# What battery for Pentax SP1000?



## artlady

I'm new here and am trying to find the answer to a question.  I have an old Pentax SP1000 that needs a battery.  I can't remember where I put my manual is and want to fool around with the camera again after not having used it in a VERY long time.  Does anyone know what type of battery this camera takes?  I would greatly appreciate an answer.


----------



## elemental

I briefly owned an SP1000 (it was an eBay purchase, arrived in possibly the worst shape I've ever seen for a working camera, and ended up being such an expensive hassle to return that I'm a KEH man now), and I had to do a little research to figure the battery thing out. They were originally designed around mercury cell batteries, which are no longer available for fairly obvious reasons. There's no simple replacement, but you have a few options that either work fairly well with minimal effort or will be spot-on with some work on your end. This article covers it pretty well.

If I were you, I think I'd go with the 387S/E387S/395S watch battery option. Even if your meter ends up 1/3 EV off, with the exposure latitude of negative film it's a non-issue.

It's nice to see other photographers playing with old gear again. I just sold my digital SLR, and now my only (working) cameras are my Pentax (K1000) and Ricoh (KR-5 Super II, KR-10) K-mount cameras. I'll probably replace the digital down the line, but I'm having a lot more fun with the vintage stuff for the time being. This reminded me how much I want a Spotmatic- have fun with yours!


----------



## elemental

Upon further research, it turns out my eBay nightmare was an SP II. I really did like it- it made my rock-solid K1000 feel like something from Canon's Digital Rebel line. It must've weighed five pounds with the 50/1.4.


----------



## Phranquey

Here is your manual...

http://www.cameramanuals.org/pentax_pdf/pentax_sp1000.pdf


In it, it shows the px-400 as a replacement, but google the px-400, and it is shown as discontinued.  Elemental was correct....the Energizer E387s is listed as an exact fit...

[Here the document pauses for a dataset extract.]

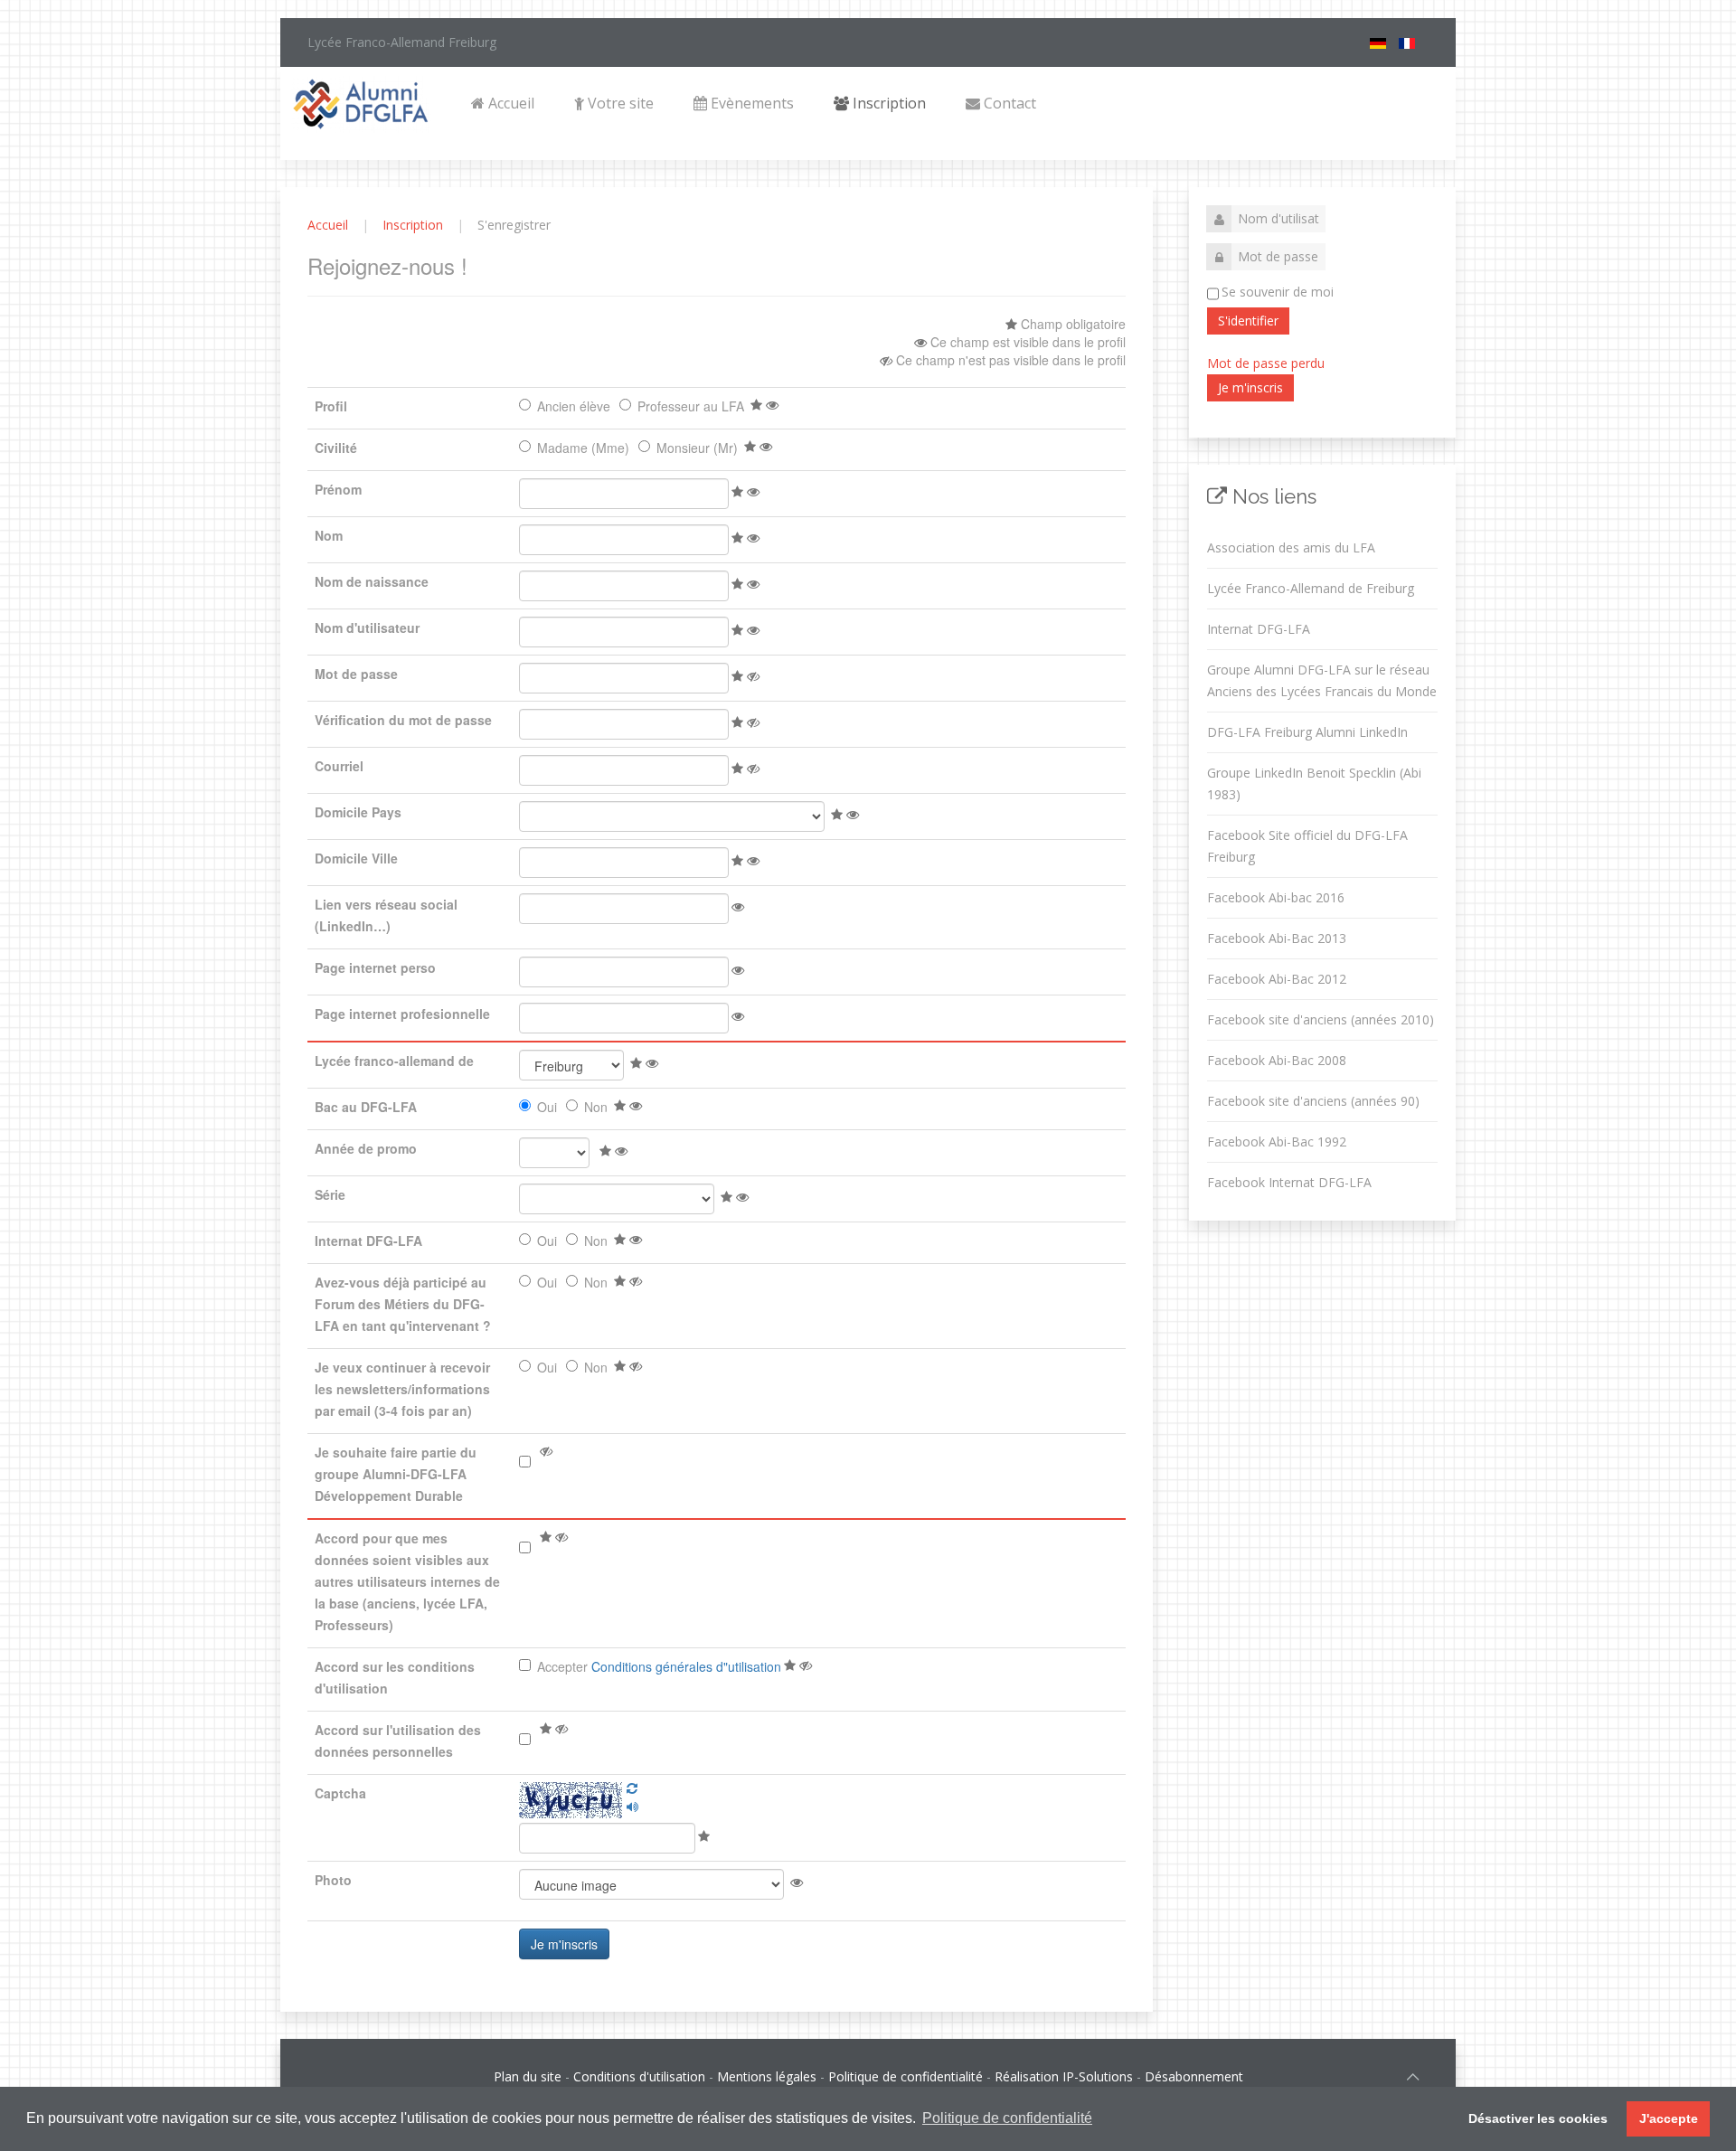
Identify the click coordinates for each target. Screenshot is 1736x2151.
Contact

Photoethnography.com - Classic Cameras


----------



## artlady

Thank you all for responding.  I'll look for batteries next time I'm out.  I appreciate the manual reference.  Now I won't have to dig around trying to find mine.


----------



## usayit

You will have a difficult time finding batteries just anywhere... the originals are mercury batteries that are banned in the US and in most countries around the world.  There are replacements alkaline versions that are slightly off voltage wise... which will slightly skew the light meter. 

For Pentax collectors, photobattery is a very popular place to source the batteries.  Remember, the SP1000 doesn't require the battery for anything but the meter.  Many (including me) often shoot without a battery and simply use a handheld meter.

PhotoBattery.com Home Page

Wein Cell batteries are more accurate BUT they don't last long.  IIRC, someone told me they start to loose capacity the minute they are exposed to air.


----------



## artlady

I'll check out the photobattery website.  I have looked at 2 Radio Shacks for a recommended substitute and both were out of stock.  I don't have a handheld meter and don't want to guess at the exposure since I've been out of practice for so long.  I appreciate all your help.  Bought my first rolls of film in a long time yesterday.


----------